U.S. environmental groups on Tuesday asked President Barack Obama to intervene on a Canadian company’s plan to pipe oil from tar sands in western Canada to the Texas Gulf Coast, ratcheting up their opposition in the long-running battle against the Keystone XL pipeline.

WASHINGTON — U.S. environmental groups on Tuesday asked President Barack Obama to intervene on a Canadian company’s plan to pipe oil from tar sands in western Canada to the Texas Gulf Coast, ratcheting up their opposition in the long-running battle against the Keystone XL pipeline.

The groups charged that the State Department is biased in favour of the pipeline, and they urged Obama to push the State Department aside and personally make a decision on the pipeline plan.

“Mr. President, the State Department has erred, but there is still time for you to do the right thing,” the groups said in a letter to Obama. “Tell the lobbyists in Washington that their days of setting the agenda are over. Reject this dirty tar sands oil pipeline.”

The request by Friends of the Earth and other environmental groups — including Sierra Club, Greenpeace USA, Physicians for Social Responsibility and the Center for Biological Diversity — was the latest skirmish in a long-running battle over a plan by Calgary-based TransCanada to build a massive pipeline to carry crude oil extracted from tar sands in Alberta to refineries in Texas.

The 2,735-kilometre pipeline, which would travel through six states and would carry an estimated 700,000 barrels of oil a day, doubling the capacity of an existing pipeline from Canada. Supporters say it could significantly reduce U.S. dependence on Middle Eastern oil.

The project has become a flashpoint for environmental groups who say it would bring “dirty oil” that requires huge amounts of energy to extract and could cause an ecological disaster.

Friends of the Earth released internal emails this week that they said demonstrate an overly cozy relationship between State Department officials and TransCanada. Friends of the Earth and other critics singled out friendly exchanges with TransCanada executive Paul Elliott, a former aide in Secretary of State Hillary Rodham Clinton’s 2008 presidential campaign.

One email, from Marja Verloop, an official at the U.S. Embassy in Ottawa, cheered news from Elliott that Sen. Max Baucus, a Democrat, was supporting the pipeline.

“Go Paul! Baucus support holds clout,” Verloop wrote.
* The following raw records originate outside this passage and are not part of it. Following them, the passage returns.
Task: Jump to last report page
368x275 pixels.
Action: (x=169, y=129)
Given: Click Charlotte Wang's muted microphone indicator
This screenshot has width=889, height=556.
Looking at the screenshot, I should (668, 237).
In an email to David Jacobson, the U.S. ambassador to Canada, Verloop described TransCanada as “comfortable and on board” with developments in the review process.
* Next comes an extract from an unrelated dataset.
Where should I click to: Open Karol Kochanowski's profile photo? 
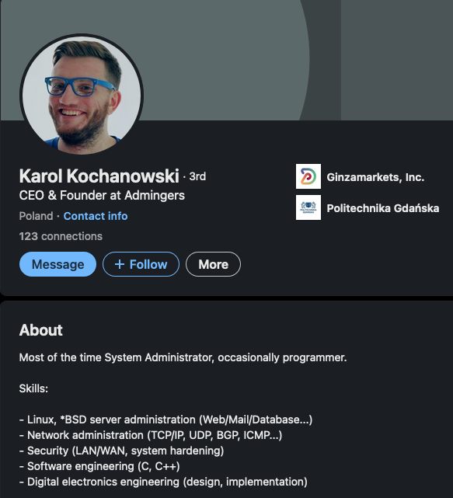point(82,94)
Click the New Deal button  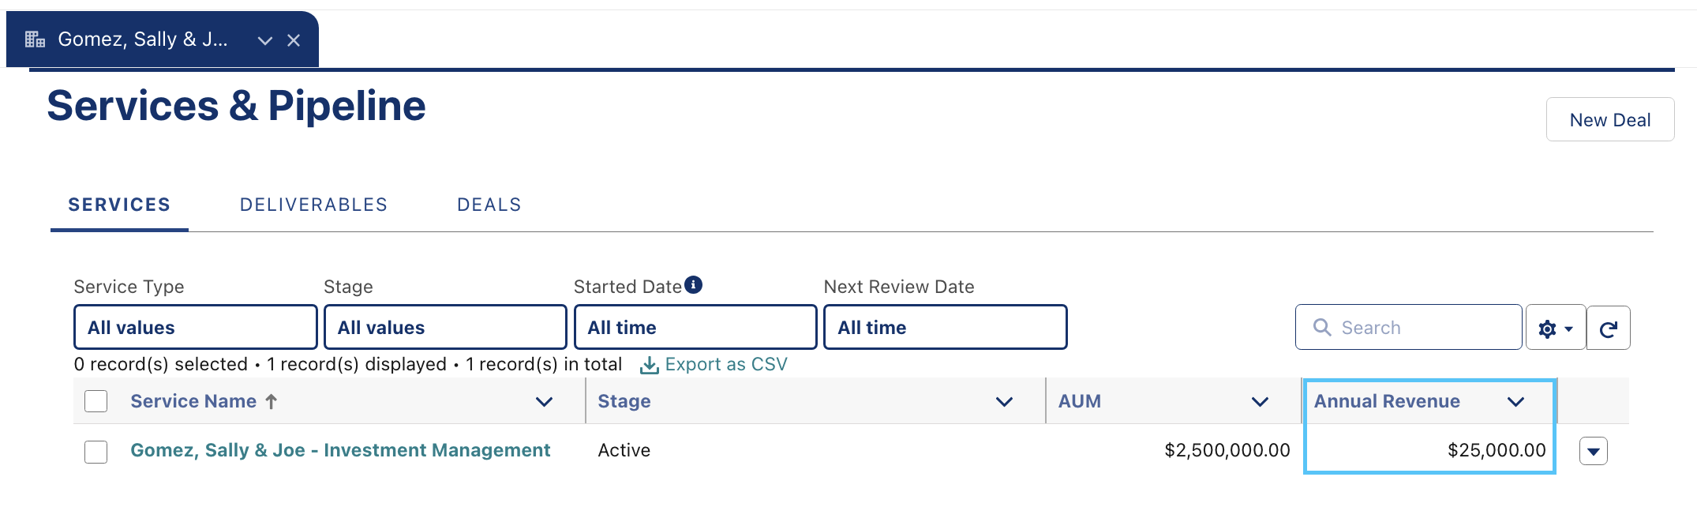[x=1610, y=119]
Terry Cunha, a spokesman for TransCanada, said Elliott lobbied State Department officials in much the same way as lobbyists for Friends of the Earth and other environmental groups.
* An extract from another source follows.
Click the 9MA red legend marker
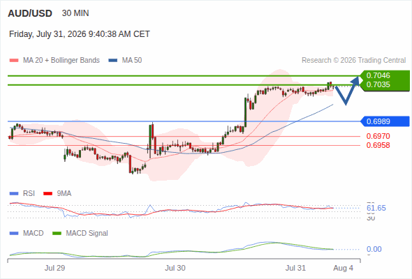 (x=47, y=194)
“Mr. Elliott was and is simply doing his job,” Cunha said. “No laws have been broken”

Cunha called it “absurd” to suggest that Elliott or Verloop — described by the State Department as a career Foreign Service officer — could determine the outcome of a review that involved 10 federal agencies and a “myriad” of local governments. The three-year U.S. review included detailed environmental assessments by the State Department and Environmental Protection Agency, and a series of public hearings.

Victoria Nuland, a State Department spokeswoman, said Verloop, a counsellor for energy/environment at the U.S. Embassy, did not “have any impact or any input in the development of the Keystone environmental impact statement” released by the State Department in August.

Nuland said officials were reviewing emails from Verloop and other officials regarding the Keystone project, adding that she was confident the review “is going to show broad engagement with the government of Canada, with industry, with (non-governmental organizations), with the environmental community, with public interest advocates on all sides of this issue.”

The State Department has authority over the $7 billion project because the pipeline would cross the U.S. border. Officials have promised a decision by the end of the year.

Public hearings on the project were held in each of the affected states last week, drawing large crowds for and against the pipeline. A final hearing is scheduled Friday in Washington.